• _What needs to be done_: Every line in the records below that holds the word "filter" is to be copied.

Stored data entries
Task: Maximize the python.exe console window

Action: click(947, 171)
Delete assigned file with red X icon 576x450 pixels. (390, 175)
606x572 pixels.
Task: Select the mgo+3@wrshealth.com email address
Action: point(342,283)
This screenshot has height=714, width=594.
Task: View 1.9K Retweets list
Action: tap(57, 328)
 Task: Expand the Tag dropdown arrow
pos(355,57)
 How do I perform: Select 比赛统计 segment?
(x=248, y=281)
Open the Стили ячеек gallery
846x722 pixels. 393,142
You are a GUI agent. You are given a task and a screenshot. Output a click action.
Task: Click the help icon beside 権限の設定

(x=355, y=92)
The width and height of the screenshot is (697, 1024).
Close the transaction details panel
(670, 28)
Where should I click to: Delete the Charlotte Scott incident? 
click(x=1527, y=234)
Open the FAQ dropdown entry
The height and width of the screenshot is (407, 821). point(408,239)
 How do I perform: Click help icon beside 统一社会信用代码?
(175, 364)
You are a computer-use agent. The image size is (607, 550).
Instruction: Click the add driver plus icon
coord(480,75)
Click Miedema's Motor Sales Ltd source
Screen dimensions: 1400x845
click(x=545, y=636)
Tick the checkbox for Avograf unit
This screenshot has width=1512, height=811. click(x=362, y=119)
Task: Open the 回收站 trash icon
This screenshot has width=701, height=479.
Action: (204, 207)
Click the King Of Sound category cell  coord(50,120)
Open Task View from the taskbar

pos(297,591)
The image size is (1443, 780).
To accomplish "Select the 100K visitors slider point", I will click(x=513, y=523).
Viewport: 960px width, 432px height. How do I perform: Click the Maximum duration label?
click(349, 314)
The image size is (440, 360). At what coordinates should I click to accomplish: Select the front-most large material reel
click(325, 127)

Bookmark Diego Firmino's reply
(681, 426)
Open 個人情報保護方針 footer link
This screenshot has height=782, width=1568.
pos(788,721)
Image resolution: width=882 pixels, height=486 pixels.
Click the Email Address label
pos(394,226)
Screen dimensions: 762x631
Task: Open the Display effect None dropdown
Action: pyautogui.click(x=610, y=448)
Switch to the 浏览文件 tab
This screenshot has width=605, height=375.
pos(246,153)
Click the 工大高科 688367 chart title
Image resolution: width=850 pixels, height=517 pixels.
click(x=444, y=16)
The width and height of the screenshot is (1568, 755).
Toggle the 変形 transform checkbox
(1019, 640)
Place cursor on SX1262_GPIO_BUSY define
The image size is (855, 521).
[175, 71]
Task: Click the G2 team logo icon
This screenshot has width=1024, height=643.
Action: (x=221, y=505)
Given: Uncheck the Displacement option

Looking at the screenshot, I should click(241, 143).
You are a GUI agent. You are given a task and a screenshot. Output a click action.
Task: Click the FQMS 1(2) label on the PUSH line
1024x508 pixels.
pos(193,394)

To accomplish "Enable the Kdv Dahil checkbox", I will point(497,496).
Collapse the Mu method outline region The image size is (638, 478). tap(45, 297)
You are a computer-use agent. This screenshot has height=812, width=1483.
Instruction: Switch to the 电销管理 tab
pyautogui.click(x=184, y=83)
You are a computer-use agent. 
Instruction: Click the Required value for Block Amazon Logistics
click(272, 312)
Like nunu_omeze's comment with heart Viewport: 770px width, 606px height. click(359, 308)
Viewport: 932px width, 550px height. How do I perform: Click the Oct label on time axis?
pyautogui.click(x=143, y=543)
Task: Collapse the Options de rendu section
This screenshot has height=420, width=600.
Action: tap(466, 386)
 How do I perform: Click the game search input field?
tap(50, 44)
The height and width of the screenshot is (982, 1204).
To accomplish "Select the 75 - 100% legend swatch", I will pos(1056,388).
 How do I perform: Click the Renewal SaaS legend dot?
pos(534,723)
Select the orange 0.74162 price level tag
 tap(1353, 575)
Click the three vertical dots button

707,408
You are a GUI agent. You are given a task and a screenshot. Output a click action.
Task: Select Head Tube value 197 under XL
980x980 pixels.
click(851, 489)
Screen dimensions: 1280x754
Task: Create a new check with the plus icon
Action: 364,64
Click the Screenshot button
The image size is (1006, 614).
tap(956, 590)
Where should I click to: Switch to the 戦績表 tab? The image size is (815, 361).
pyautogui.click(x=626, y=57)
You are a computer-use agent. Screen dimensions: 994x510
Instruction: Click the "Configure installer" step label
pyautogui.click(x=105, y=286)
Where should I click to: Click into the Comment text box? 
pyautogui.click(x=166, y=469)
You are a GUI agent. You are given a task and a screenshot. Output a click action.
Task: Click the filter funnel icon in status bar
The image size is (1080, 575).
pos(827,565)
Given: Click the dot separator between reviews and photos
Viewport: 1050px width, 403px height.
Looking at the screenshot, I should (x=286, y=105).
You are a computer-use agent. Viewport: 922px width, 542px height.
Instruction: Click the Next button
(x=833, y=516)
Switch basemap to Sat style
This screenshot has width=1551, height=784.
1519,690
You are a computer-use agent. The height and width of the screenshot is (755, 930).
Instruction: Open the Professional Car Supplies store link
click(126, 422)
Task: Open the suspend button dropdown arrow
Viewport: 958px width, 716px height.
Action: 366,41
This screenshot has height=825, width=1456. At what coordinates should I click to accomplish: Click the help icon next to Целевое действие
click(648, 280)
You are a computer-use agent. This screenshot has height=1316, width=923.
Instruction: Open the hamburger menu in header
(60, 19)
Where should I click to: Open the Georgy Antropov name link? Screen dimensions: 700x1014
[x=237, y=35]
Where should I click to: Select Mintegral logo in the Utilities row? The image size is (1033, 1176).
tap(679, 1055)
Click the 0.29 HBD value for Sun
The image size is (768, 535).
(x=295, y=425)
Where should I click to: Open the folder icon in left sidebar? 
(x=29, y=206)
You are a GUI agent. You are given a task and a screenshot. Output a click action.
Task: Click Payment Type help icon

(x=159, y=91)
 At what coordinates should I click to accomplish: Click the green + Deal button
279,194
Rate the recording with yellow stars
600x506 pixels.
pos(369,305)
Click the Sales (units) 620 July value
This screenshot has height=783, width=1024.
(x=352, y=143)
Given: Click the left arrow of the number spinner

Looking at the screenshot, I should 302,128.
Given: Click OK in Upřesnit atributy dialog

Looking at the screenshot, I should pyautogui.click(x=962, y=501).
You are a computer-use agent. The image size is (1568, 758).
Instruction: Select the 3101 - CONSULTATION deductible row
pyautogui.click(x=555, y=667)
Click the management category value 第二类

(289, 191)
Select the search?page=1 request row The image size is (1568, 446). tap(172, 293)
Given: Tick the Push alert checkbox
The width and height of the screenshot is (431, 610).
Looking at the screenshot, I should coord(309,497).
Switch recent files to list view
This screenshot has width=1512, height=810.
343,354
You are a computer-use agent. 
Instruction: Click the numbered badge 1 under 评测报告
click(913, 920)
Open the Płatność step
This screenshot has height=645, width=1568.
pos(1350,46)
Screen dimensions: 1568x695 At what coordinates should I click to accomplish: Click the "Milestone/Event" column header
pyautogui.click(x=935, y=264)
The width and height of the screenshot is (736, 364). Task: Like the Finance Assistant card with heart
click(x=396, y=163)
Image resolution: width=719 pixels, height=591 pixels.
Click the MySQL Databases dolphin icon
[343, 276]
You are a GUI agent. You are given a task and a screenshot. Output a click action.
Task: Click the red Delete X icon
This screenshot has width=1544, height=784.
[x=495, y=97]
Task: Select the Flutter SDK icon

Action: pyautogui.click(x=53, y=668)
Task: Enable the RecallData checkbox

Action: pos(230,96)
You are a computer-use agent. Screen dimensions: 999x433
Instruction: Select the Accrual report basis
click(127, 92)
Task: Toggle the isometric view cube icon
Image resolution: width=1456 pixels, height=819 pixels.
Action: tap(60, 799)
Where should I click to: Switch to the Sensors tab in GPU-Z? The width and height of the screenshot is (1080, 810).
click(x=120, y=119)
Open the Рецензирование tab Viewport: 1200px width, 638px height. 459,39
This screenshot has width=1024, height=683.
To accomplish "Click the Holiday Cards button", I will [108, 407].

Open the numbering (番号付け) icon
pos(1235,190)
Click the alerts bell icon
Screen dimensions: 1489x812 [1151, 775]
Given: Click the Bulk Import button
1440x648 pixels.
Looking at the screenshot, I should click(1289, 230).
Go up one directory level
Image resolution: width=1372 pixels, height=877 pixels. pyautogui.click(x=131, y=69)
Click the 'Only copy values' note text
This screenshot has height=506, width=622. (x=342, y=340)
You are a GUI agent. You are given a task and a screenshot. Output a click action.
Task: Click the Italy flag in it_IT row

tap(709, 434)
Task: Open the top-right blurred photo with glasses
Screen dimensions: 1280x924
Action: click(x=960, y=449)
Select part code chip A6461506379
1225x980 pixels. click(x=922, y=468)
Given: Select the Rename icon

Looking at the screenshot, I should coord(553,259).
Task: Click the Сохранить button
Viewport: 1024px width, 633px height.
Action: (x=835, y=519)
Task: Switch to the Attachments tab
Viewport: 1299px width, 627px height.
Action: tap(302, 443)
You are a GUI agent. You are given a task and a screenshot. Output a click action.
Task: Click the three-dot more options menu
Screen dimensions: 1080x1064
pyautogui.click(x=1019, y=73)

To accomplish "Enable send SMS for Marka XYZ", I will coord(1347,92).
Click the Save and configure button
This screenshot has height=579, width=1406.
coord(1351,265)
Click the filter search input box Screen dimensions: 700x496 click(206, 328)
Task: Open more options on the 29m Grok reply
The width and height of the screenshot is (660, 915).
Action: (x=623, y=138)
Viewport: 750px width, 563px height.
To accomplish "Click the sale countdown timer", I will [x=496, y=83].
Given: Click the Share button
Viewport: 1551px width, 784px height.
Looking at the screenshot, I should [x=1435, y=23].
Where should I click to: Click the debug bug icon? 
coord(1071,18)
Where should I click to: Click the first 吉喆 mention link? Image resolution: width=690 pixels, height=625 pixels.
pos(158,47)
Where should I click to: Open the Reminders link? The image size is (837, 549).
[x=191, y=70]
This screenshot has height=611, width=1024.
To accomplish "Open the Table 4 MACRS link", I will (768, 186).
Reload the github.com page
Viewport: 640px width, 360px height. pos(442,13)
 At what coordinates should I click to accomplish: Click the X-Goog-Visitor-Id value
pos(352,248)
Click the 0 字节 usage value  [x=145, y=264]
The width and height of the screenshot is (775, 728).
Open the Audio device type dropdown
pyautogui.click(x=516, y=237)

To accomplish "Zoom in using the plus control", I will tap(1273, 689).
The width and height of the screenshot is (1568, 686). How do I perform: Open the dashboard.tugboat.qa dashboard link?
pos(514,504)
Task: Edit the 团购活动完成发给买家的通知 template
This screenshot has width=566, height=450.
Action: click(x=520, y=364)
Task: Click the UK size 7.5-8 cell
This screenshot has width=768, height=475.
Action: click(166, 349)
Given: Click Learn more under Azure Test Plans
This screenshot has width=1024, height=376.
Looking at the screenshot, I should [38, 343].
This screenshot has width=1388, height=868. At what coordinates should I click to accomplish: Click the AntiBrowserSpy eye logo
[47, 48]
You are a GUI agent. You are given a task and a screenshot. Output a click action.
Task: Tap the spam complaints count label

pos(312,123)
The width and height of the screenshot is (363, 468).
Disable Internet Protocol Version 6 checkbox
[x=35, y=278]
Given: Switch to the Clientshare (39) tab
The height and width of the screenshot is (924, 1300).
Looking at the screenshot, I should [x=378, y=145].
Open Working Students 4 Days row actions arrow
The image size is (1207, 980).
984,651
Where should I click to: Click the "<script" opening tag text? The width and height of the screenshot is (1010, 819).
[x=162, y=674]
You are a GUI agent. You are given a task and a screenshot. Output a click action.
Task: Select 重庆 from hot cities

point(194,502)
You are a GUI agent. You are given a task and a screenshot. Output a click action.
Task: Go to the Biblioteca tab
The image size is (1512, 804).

• _Response area_:
Task: Click the filter funnel icon in status bar
Click the filter search input box Screen dimensions: 700x496 click(206, 328)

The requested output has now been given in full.